Me and my mother-in-law, Ms. Larda, were talking about it.
Christmas is over. Now we got to put away our presents, plus the wrapping, plus the decorations we arranged behind our computer to give holiday cheer to Zoom, plus the stuff we ordered from Amazon our own selves. And some of us are still tripping over the porch furniture we drug in and didn’t take out because the hurricanes kept coming.
Ms. Larda wakes up one day feeling like everything is closing in on her. She tears through her house, boxing up and throwing out and stomping into smithereens. When she gets to the bathroom, she tackles the medicine cabinet, and finds pills dating back almost to Katrina. She never knew how to get rid of them, because she keeps hearing about teenagers with nothing better to do who experiment with random pills they find – she hopes they choose laxatives; that’ll give them something to do – and also about thrown-out medicine seeping into the groundwater, that will one day poison us or make us feel real good, depending.
Then Gloriosa tells her Walgreens got a drop box for used medicine and they supposedly safely dispose of it, God knows how.
So she puts it all in a little trash bag. Then she goes to the other side of her house —-she shares a double with her sons Lurch and Leech, with the sides joined in the back by a laundry room, so she can wash their clothes.
Once she’s over there, she sweeps the middle of their floors, but she can’t get to the edges because the boys ain’t so good at picking up stuff. They do have their lady friends over once in a while, so she hopes they at least make an effort then.
She opens the medicine cabinet over their bathroom sink, and is instantly sorry, because everything explodes out of it into the sink and over the floor. So she got to pick it up and while she’s doing it, she checks the expiration date on each bottle and puts the expired medicines in her trash bag.
Then she goes to Walgreens and gets rid of all the medicine. She feels like she has done her part to save stupid teenagers and the ground water.
A couple days later, Leech comes over and asks her exactly which medicines she threw away. She says she don’t remember. Expired stuff. Why? No reason. And he shuffles back to his side of the house.
He drops by the Sloth Lounge later to talk to my gentleman friend, Lust. It’s closed, but we are in there cleaning, so Lust pours him a free drink, and I see them talking low, not maintaining social distance. They get quiet when I stroll casually by, but I hear the word “pills.” Uh-oh. As far as I ever knew, Leech’s drug of choice was beer. I don’t like this.
The second he leaves, I ask Lust what that was about.
Lust says, “Not what you’re thinking.” He lowers his voice.
“He lost his blue pills.” Blue pills? “Like some guys need. Not that I would know anything about it, but I hear they’re pretty expensive.”
Ohhh. THOSE blue pills. No wonder he can’t ask Ms. Larda. She’d want to know when the wedding is planned. And he can’t borrow money from his lady friend Trinkette. That would be awkward.

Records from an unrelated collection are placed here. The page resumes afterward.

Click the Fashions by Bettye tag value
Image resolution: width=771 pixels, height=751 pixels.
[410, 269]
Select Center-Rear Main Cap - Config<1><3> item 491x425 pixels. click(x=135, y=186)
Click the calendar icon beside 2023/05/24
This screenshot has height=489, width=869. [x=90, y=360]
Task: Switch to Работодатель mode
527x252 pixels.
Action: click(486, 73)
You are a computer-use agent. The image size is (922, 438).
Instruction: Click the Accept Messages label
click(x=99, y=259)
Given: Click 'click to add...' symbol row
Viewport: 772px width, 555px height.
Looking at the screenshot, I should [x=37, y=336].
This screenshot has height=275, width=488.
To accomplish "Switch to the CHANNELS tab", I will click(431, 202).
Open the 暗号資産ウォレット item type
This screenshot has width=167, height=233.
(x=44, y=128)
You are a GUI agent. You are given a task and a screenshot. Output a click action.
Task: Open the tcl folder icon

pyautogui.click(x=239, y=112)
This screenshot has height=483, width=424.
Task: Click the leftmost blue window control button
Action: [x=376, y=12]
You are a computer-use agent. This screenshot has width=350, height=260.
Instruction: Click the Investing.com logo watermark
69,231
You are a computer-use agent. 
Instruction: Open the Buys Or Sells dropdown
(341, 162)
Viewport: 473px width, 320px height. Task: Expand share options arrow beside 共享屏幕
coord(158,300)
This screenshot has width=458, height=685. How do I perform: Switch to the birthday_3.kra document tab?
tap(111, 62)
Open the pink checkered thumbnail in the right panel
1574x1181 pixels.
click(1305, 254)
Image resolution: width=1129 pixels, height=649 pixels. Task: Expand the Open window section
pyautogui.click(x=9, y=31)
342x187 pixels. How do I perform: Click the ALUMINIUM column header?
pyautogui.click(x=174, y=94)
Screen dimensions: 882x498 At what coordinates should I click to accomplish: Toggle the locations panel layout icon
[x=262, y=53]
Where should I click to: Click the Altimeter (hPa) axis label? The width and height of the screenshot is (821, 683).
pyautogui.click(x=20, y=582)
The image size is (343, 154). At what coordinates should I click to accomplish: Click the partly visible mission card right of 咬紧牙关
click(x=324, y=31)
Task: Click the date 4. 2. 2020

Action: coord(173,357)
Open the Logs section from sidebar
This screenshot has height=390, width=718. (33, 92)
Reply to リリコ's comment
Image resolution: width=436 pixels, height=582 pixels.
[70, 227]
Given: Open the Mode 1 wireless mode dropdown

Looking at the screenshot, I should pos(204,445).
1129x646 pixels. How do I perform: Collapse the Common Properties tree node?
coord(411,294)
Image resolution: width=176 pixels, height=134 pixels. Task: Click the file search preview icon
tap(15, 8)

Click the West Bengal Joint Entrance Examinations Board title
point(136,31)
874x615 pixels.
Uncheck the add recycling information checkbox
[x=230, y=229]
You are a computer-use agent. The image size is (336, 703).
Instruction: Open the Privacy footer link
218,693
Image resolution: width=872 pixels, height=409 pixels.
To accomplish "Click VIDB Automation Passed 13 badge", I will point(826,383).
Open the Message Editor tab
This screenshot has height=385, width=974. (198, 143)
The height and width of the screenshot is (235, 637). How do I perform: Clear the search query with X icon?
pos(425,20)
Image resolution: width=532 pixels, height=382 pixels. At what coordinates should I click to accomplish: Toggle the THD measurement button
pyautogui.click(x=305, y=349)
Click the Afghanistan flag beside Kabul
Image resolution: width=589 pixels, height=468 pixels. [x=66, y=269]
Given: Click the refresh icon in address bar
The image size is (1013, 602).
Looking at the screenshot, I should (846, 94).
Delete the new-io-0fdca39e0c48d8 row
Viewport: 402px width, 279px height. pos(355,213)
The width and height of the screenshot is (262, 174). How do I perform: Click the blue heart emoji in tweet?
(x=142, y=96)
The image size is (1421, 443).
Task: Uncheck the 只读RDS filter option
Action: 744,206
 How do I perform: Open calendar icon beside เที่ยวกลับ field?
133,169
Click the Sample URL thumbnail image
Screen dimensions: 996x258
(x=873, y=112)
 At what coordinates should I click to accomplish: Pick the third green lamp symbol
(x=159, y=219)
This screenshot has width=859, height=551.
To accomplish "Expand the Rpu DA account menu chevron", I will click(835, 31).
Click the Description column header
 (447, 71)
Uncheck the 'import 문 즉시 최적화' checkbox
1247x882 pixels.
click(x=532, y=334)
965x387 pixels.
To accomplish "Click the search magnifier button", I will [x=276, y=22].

I notice he’s pretty grumpy for a while. Then, all of a sudden, like the sun coming out, he turns into his cheerful self, again.
Lust gets the story. Turns out Leech dropped his disposable face mask in his toilet, and tried to flush it. That was a mistake. He had to plunge the toilet out quick, before it overflowed, so he grabbed the plunger they keep standing right there for emergencies.
And there, underneath the plunger, was his bottle of blue pills. It must have rolled all the way across the floor, and somebody picked up the plunger for some reason and clapped it down on top of it.
Who would have done that?
Maybe he better start cleaning his own bathroom.